--- start of Document text ---

Sudhir Hazareesingh’s account of what he dubs the “epic life” of Toussaint Louverture provides a meticulous biography of his subject and, at the same time, a comprehensive new introduction to the Haitian Revolution in general. Black Spartacus represents a substantial intervention in the field of Haitian revolutionary historiography and the wider historiography of revolution.
Hazareesingh’s biography has rightly attracted numerous accolades, not least the Wolfson History Prize, the UK’s most prestigious award for a work of historical nonfiction. There is also reported to be a TV adaptation in the offing by Mammoth Screen, the British production company known for such series as The Serpent and Poldark.
Black Spartacus is compellingly written and presents its rich source material, both historiographic and archival, with a welcome lightness of touch. The resulting work will cement Louverture’s standing in the Anglophone world as a key figure of the age of revolutions whose contemporary resonance is more apparent than ever.
An Energy With No Borders
“The ideal of black empowerment,” notes Hazareesingh, “was at the heart of Toussaint’s legend.” First published in September 2020, during the autumn following the murder of George Floyd and the global protests associated with Black Lives Matter, the new biography proved timely. Many people cited the Haitian leader as a historical precedent and inspiration for the contemporary movement.
It may not be a “progressive handbook for revolution across the globe,” as the author describes C. L. R. James’s work The Black Jacobins. Yet Black Spartacus nevertheless offers an account of a revolutionary icon who led a struggle for black emancipation combating the key forms of oppression of his age: “slavery, settler colonialism, imperial domination, racial hierarchy and European cultural supremacy.” Here is a man who transformed revolt into organized revolution, a leader characterized by an uncompromising commitment to universal emancipation, who exposed the blind spots and illogicality of European thinking.
Hazareesingh’s aim is to show how Louverture was above all “inspired by the Makandalist ambition to create a common consciousness among black slaves, by the movement’s appeal to their aspirations for liberty, and by its goal to forge an efficient revolutionary organization.” The term “Makandalist” refers to François Makandal, who organized a secret society of Haitian slaves a generation before Louverture, preparing a revolt before he was captured and brutally executed. His example helped inspire the revolution that Louverture went on to lead.

--- end of Document text ---

* [Actions to take]
A. According to the review of Black Spartacus, when was the biography first published?
B. Reproduce verbatim the passage of the review of Black Spartacus between "It may not be" and "of European thinking.", inclusive.

--- start of Available data ---

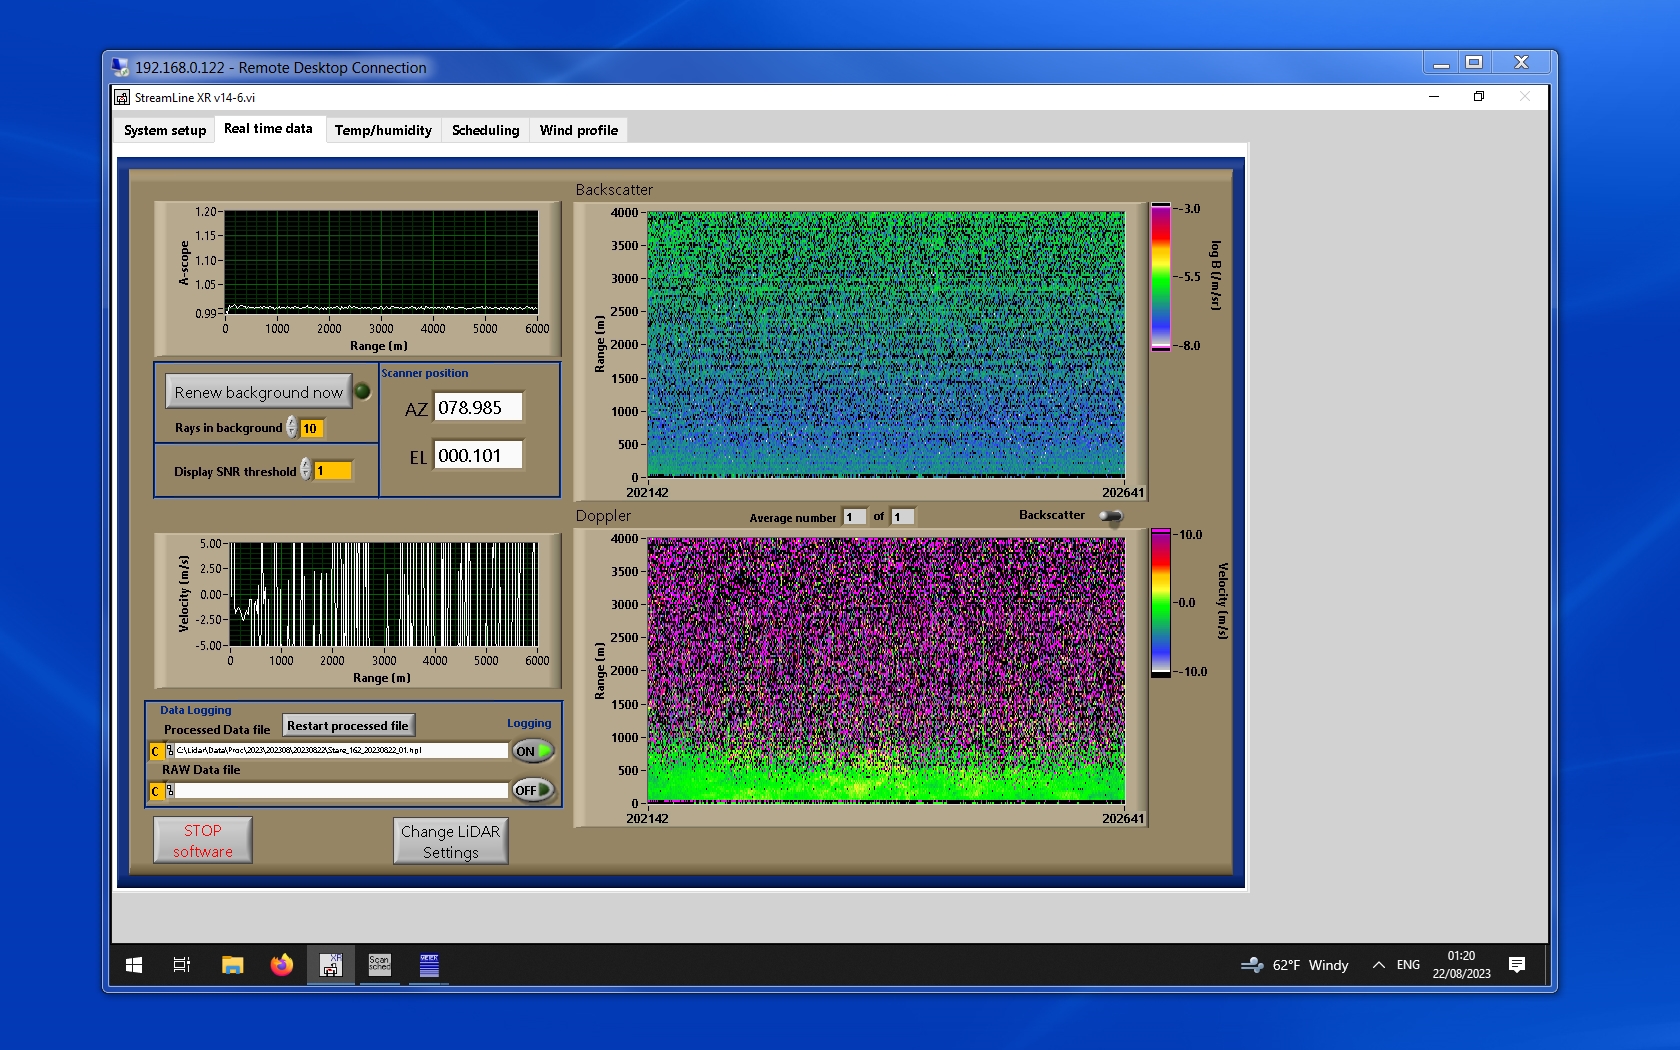Open the notification center icon
The height and width of the screenshot is (1050, 1680).
coord(1516,965)
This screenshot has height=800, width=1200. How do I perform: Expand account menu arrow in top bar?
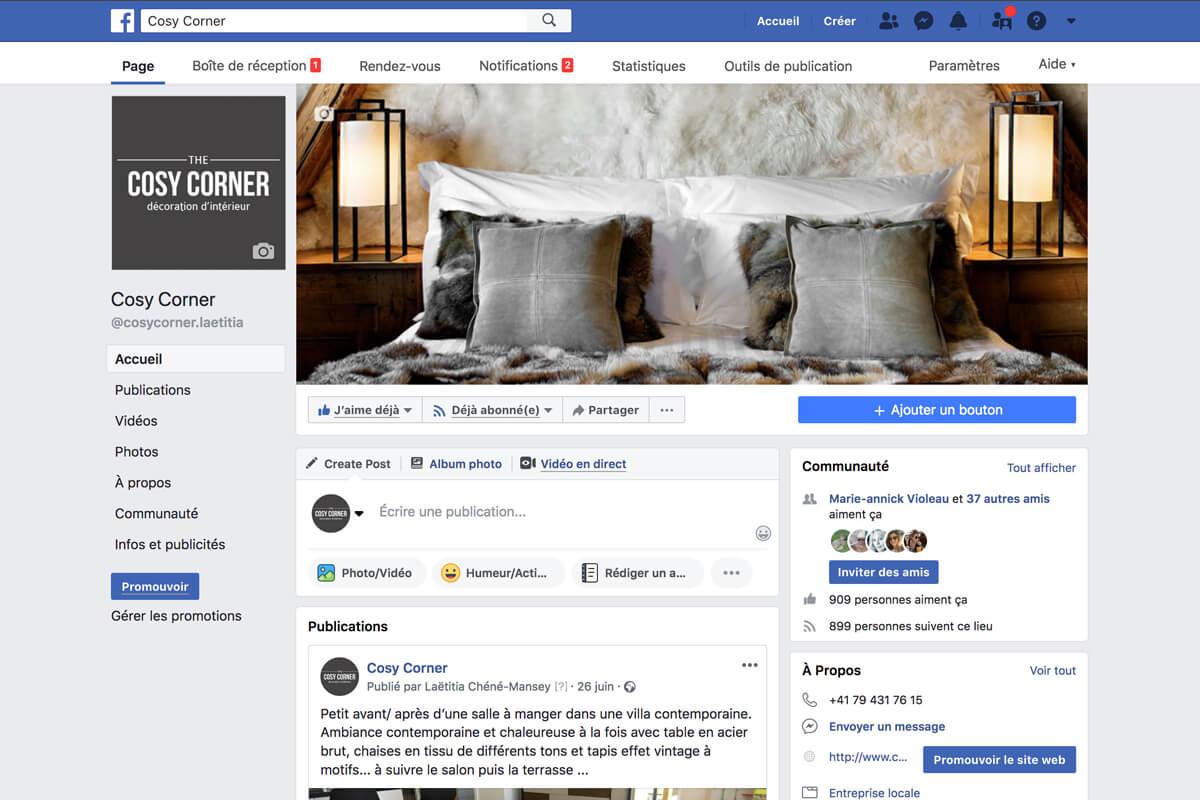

--- end of Available data ---

* [Expected outputs]
A. September 2020

B.
It may not be a “progressive handbook for revolution across the globe,” as the author describes C. L. R. James’s work The Black Jacobins. Yet Black Spartacus nevertheless offers an account of a revolutionary icon who led a struggle for black emancipation combating the key forms of oppression of his age: “slavery, settler colonialism, imperial domination, racial hierarchy and European cultural supremacy.” Here is a man who transformed revolt into organized revolution, a leader characterized by an uncompromising commitment to universal emancipation, who exposed the blind spots and illogicality of European thinking.